Rush of Joy
| February 5, 2019Can a wedding be pulled together under such pressure? and how does the emotional tug of war between joy and grief affect the young couple?
There’s nothing like the joy of having a kallah in the house. And there’s nothing like the anxiety and grief of facing a terminal illness. Koheles, in his wisdom, assures us that seasons of joy and sadness both come and pass: “A time for everything under the sun… a time to mourn… a time to dance” — but when these two times coincide, the emotional dichotomy between the joy of an engagement period and the weighty sadness of illness may strain the fragile bonds that are yet being tied.
Devora, from Flatbush, got engaged five years ago. Eight days later her father was diagnosed. The prognosis was grim, but they received a brachah from a rebbe that the simchah of Devora’s marriage would lead to more simchah. Heeding this advice, her wedding was held less than a month later. Her special time as a kallah was uneclipsed, she says.
“There was a lot of sadness and fear about my father’s prognosis, but I don’t remember my excitement being dimmed. We had this brachah and a feeling that simchah could help us, and we focused on that. Of course getting married was exciting for me personally, and my family worked hard to keep me from feeling the darkness of the prognosis,” says Devora.
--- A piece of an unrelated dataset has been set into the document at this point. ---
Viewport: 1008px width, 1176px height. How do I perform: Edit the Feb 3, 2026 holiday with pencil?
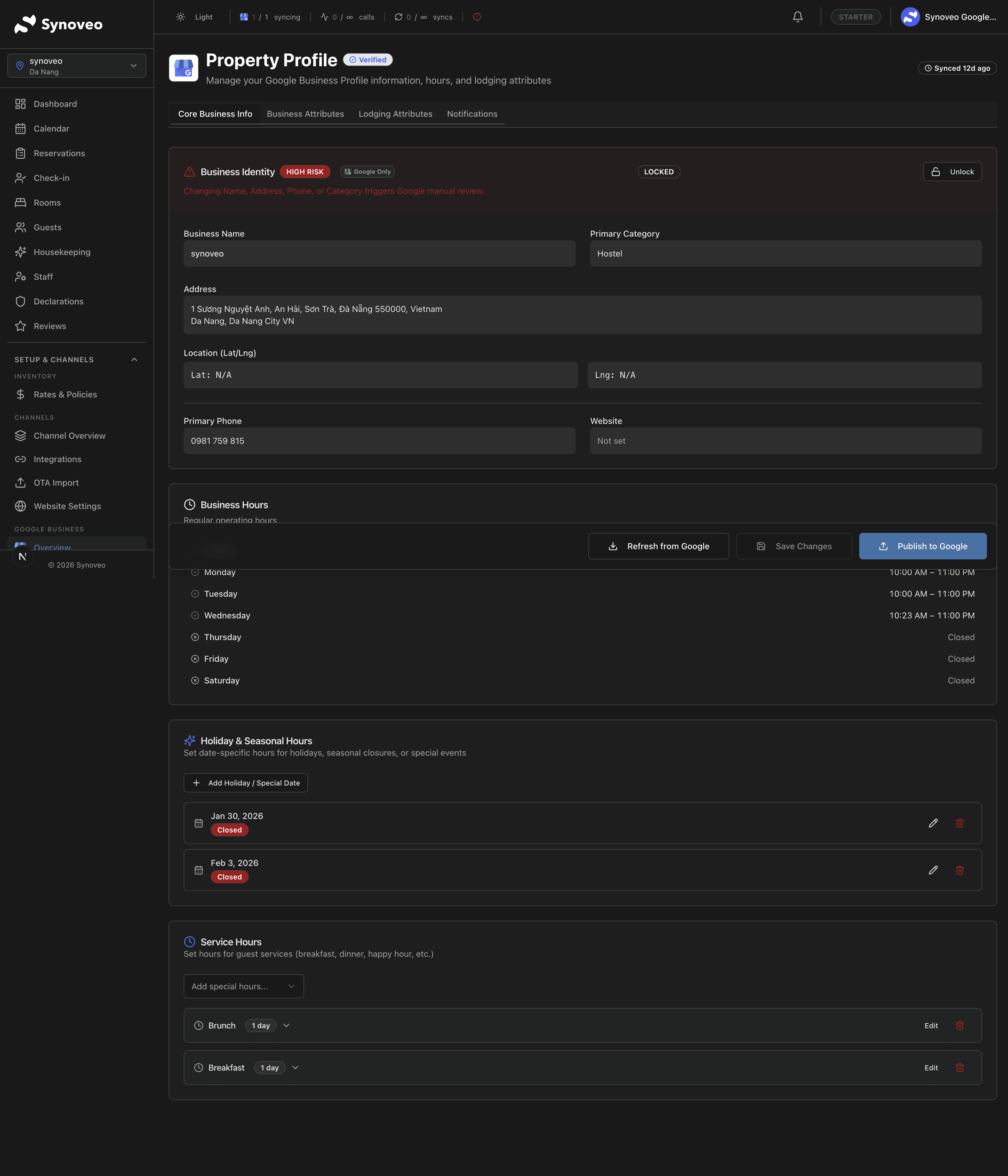[x=932, y=870]
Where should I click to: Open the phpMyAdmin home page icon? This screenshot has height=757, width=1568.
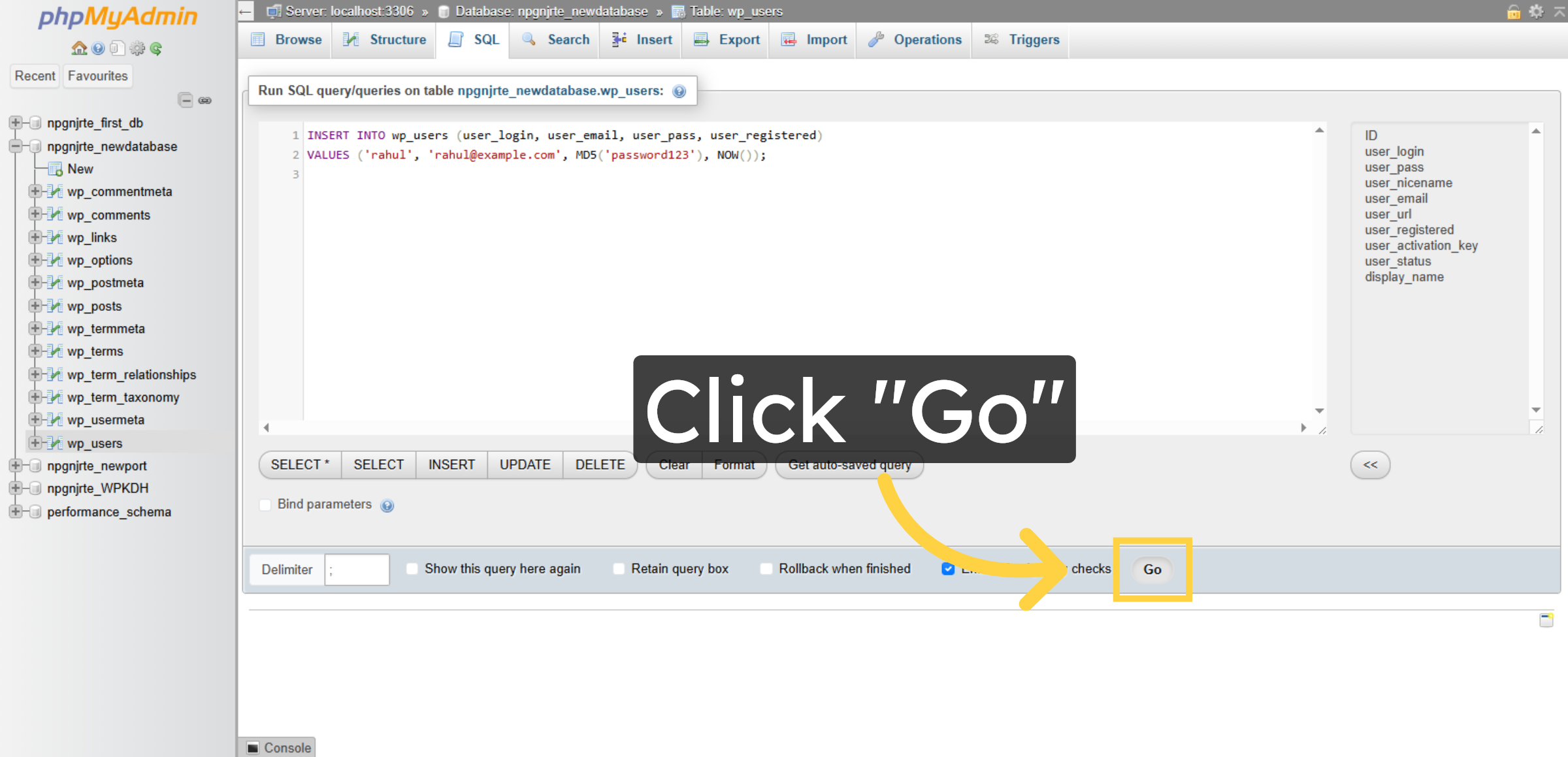78,48
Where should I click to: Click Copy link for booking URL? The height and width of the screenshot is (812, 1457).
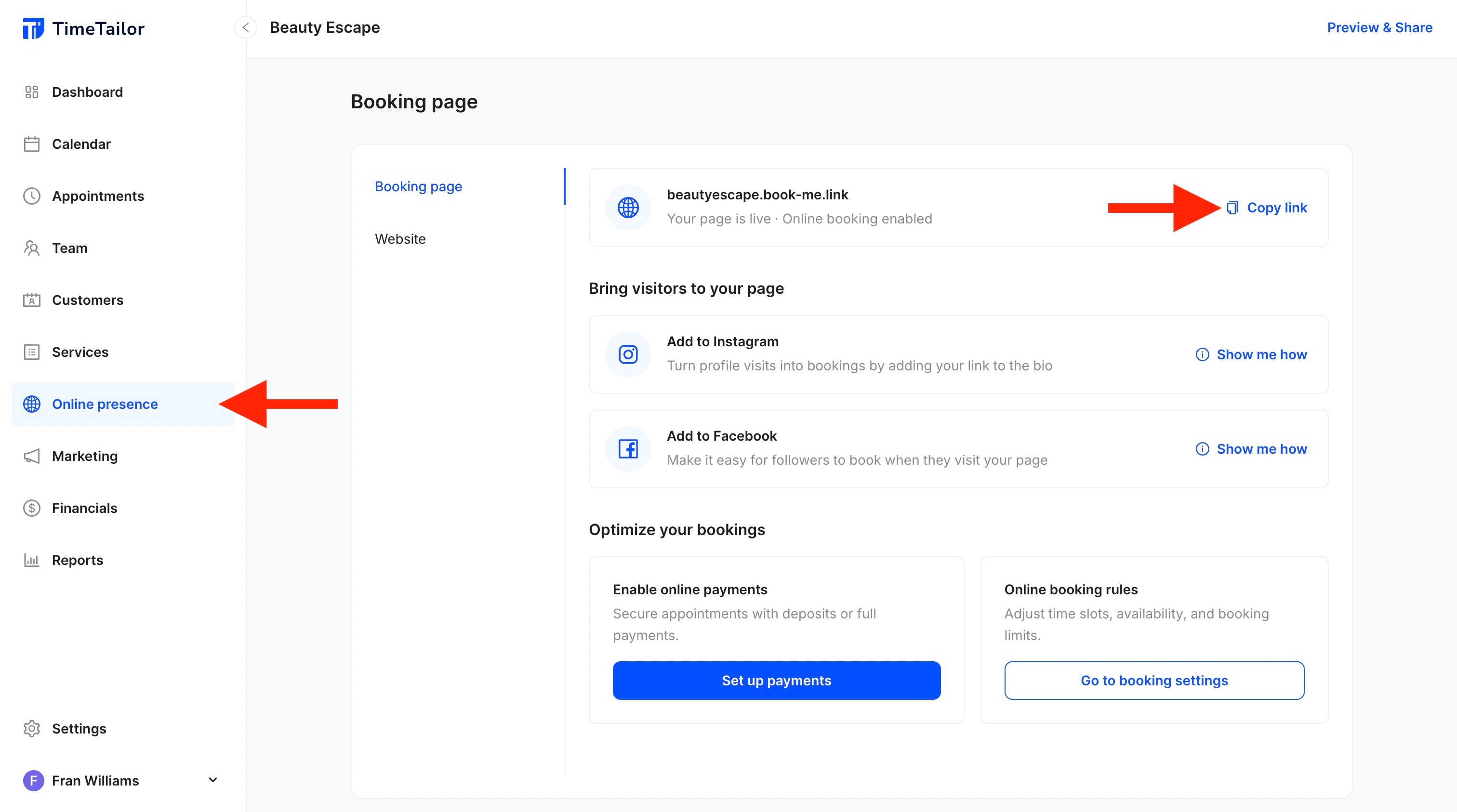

Her parents would return late at night from consultations with doctors, and every evening, her father would dance mitzvah tantz with her in the living room, “Just in case he wouldn’t make it.” Yet they refused to become depressed. “Looking back, I can only say that Hashem gives a person strength to cope with what they need to.”
When Adina looks back at the hectic period before her marriage 12 years ago, she’s amazed at the way her mother ensured that her daughter had a joyful engagement while her father, Adina’s grandfather, faced the final stages of his illness. The family made the decision to have a short, six-week engagement because they wanted him to take part in the simchah.
“We did our shopping in the city during the day, and on the way home, stopped to spend evenings with my grandfather in the hospital. Of course we were davening and were very concerned about him, but I had to be in accomplishing mode. I had to keep moving and doing. I didn’t feel my simchah diminished because of my mother’s sadness, either. She held it in check and didn’t let me feel it much.” Despite their best intentions, though, Hashem had other plans and he passed away a week before the wedding. At the Shabbos sheva brachos, which had been planned with her frail grandfather’s needs in mind, the family gathered around the table, unused to the empty seat.